Но не о другом ли уже крещении руссов говорят эти писатели,
тем более что один из них, Константин Багрянородный [458] упоминает об архиепископе, который послан был в Киев
не от Фотия, а от Игнатия и крестил жителей русской столицы? И не два ли было
тогда крещения наших предков — одно при Михаиле и Фотии, а другое при Василии
и Игнатии, как казалось некоторым
[459] ? Нет, такого предположения доказать нельзя. Поход руссов
на Византию в то время решительно был один, все упоминающие об нем относят его
к царствованию Михаила, а о другом подобном походе в царствование Василия не
говорит никто
[460] . Крещение также одно — стоит только сличить разные
свидетельства об нем греческих писателей.
На чем одни из них останавливаются в своем повествовании,
с того другие продолжают: неизвестный, написавший по приказанию Багрянородного
хронику до царствования императора Василия, говорит только, что руссы спустя
немного после несчастного своего похода на Царьград при императоре Михаиле прислали
в Грецию послов просить крещения, которое и получили, а сам Багрянородный, описавший
жизнь Василия, вовсе не упоминая о походе, прямо начинает речь свою тем, что
с русскими послами Василий заключил мир и отправил в Россию архипастыря
[461] . Точно так же Кедрин при описании царствования Михайлова упоминает
о походе руссов и затем о русских послах, прибывших просить крещения, а при
описании дел Василиевых говорит только, что с этими послами Василий заключил
мир и послал в Россию епископа. Наконец, Зонара нападение руссов изобразил в
истории императора Михаила, вовсе не упоминая здесь даже о их желании креститься,
самое же крещение их — в истории императора Василия, не упоминая о походе
[462] . Странным может показаться только то, почему же некоторые
из этих греческих писателей, равно как и некоторые южнославянские, не относят
крещения наших предков ко времени обоих императоров — Михаила и Василия, если
оно точно случилось в их соцарствие, а приписывают лишь одному Василию. Но и
это понять нетрудно: известно, что, с тех пор как Василий сделался соправителем
Михаилу, последний носил только титул императора, а настоящим государем, управлявшим
всеми делами империи, был Василий. Это очень хорошо знали и греки, и южные славяне,
которым император Василий Македонянин был единоплеменник
[463] .
Как же после сего примирить еще то несогласие, что патриарх
Фотий усвояет себе посольство к руссам епископа, а Багрянородный — Игнатию?

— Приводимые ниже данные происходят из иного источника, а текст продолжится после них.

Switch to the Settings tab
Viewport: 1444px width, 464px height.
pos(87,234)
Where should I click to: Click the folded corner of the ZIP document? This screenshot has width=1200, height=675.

Фотий был современник и главный участник в событии — мог ли он не знать его
со всеми подробностями? Фотий говорит об нем в окружном послании своем к восточным
патриархам и, следовательно, говорит пред всею Церковию — мог ли он позволить
себе неправду? Сам враг Фотия, папа Николай, старавшийся в одном из писем своих
опровергнуть все слова этого послания, отнюдь не обличает Фотия, чтобы он несправедливо
усвоял себе обращение руссов
[464] . И заметим, Фотий говорит решительно, что руссы не желают
только принять, но уже приняли и епископа, и пастыря, и христианское богослужение.
А Багрянородный? Он писал жизнь деда своего, императора Василия, спустя 60 или
70 лет после — трудно ли ему было несколько смешать подробности события и имя
патриарха Игнатия поставить на место имени Фотия? Узнавши, что обращение руссов
последовало в самом начале воцарения Василия, когда, собственно, он был только
соправителем Михаилу, и также то, что вскоре по воцарении Василия Фотий низведен
был с престола и на место его возведен Игнатий, Багрянородный очень естественно
мог опустить из внимания небольшой промежуток времени и приписать патриарху
Василиева царствования то, что принадлежит, в строгом смысле, патриарху царствования
Михайлова. Эта ошибка Багрянородного представится нам несомненною, когда возьмем
во внимание следующее обстоятельство. Все четыре последующие летописца: Кедрин,
Скилица, Зонара и Глика, которые только описывают, как совершилось обращение
руссов, заимствуют это сказание почти слово в слово у Константина Багрянородного.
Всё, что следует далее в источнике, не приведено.